PROBLEM REQUIREMENTS
Please write out the data that follows, word for word.

Dataset entries:
* * * * * * *
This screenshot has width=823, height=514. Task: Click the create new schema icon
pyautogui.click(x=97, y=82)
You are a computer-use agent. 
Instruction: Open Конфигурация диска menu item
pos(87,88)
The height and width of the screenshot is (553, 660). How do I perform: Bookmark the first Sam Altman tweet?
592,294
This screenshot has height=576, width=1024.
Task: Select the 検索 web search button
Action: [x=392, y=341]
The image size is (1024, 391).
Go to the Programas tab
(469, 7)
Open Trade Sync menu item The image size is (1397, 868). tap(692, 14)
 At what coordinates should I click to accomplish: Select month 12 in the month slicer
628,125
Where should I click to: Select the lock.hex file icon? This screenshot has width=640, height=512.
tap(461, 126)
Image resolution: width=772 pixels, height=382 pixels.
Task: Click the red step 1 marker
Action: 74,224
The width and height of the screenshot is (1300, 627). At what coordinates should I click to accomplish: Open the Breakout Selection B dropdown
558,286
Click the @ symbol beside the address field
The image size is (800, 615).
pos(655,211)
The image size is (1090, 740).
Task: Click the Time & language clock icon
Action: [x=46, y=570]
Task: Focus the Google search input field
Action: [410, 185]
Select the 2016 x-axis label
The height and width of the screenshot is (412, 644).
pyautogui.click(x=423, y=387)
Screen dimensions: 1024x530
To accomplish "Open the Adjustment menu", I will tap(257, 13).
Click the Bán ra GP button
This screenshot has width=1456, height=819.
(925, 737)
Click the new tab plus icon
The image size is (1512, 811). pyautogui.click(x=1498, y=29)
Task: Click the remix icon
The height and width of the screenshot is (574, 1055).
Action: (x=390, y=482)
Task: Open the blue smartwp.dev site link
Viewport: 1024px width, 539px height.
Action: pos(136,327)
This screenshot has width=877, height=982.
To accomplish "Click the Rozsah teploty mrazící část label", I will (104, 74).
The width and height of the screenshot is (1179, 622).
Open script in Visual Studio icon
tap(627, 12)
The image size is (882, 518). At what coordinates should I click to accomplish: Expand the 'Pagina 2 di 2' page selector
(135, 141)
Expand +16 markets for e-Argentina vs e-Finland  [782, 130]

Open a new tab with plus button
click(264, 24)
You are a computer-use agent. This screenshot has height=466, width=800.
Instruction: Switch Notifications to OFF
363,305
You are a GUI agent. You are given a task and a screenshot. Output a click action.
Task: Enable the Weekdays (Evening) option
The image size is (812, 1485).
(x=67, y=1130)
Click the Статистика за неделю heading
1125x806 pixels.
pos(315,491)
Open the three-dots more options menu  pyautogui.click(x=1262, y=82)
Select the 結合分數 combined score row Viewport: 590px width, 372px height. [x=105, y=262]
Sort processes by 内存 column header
* * * * * * *
EXERCISE ANSWER
This screenshot has width=823, height=514. Task: Click the create new schema icon
pyautogui.click(x=97, y=82)
You are a computer-use agent. 
Instruction: Open Конфигурация диска menu item
pos(87,88)
The height and width of the screenshot is (553, 660). How do I perform: Bookmark the first Sam Altman tweet?
592,294
This screenshot has height=576, width=1024.
Task: Select the 検索 web search button
Action: [x=392, y=341]
The image size is (1024, 391).
Go to the Programas tab
(469, 7)
Open Trade Sync menu item The image size is (1397, 868). tap(692, 14)
 At what coordinates should I click to accomplish: Select month 12 in the month slicer
628,125
Where should I click to: Select the lock.hex file icon? This screenshot has width=640, height=512.
tap(461, 126)
Image resolution: width=772 pixels, height=382 pixels.
Task: Click the red step 1 marker
Action: 74,224
The width and height of the screenshot is (1300, 627). At what coordinates should I click to accomplish: Open the Breakout Selection B dropdown
558,286
Click the @ symbol beside the address field
The image size is (800, 615).
pos(655,211)
The image size is (1090, 740).
Task: Click the Time & language clock icon
Action: [x=46, y=570]
Task: Focus the Google search input field
Action: [410, 185]
Select the 2016 x-axis label
The height and width of the screenshot is (412, 644).
pyautogui.click(x=423, y=387)
Screen dimensions: 1024x530
To accomplish "Open the Adjustment menu", I will tap(257, 13).
Click the Bán ra GP button
This screenshot has width=1456, height=819.
(925, 737)
Click the new tab plus icon
The image size is (1512, 811). pyautogui.click(x=1498, y=29)
Task: Click the remix icon
The height and width of the screenshot is (574, 1055).
Action: (x=390, y=482)
Task: Open the blue smartwp.dev site link
Viewport: 1024px width, 539px height.
Action: pos(136,327)
This screenshot has width=877, height=982.
To accomplish "Click the Rozsah teploty mrazící část label", I will (104, 74).
The width and height of the screenshot is (1179, 622).
Open script in Visual Studio icon
tap(627, 12)
The image size is (882, 518). At what coordinates should I click to accomplish: Expand the 'Pagina 2 di 2' page selector
(135, 141)
Expand +16 markets for e-Argentina vs e-Finland  [782, 130]

Open a new tab with plus button
click(264, 24)
You are a computer-use agent. This screenshot has height=466, width=800.
Instruction: Switch Notifications to OFF
363,305
You are a GUI agent. You are given a task and a screenshot. Output a click action.
Task: Enable the Weekdays (Evening) option
The image size is (812, 1485).
(x=67, y=1130)
Click the Статистика за неделю heading
1125x806 pixels.
pos(315,491)
Open the three-dots more options menu  pyautogui.click(x=1262, y=82)
Select the 結合分數 combined score row Viewport: 590px width, 372px height. [x=105, y=262]
Sort processes by 内存 column header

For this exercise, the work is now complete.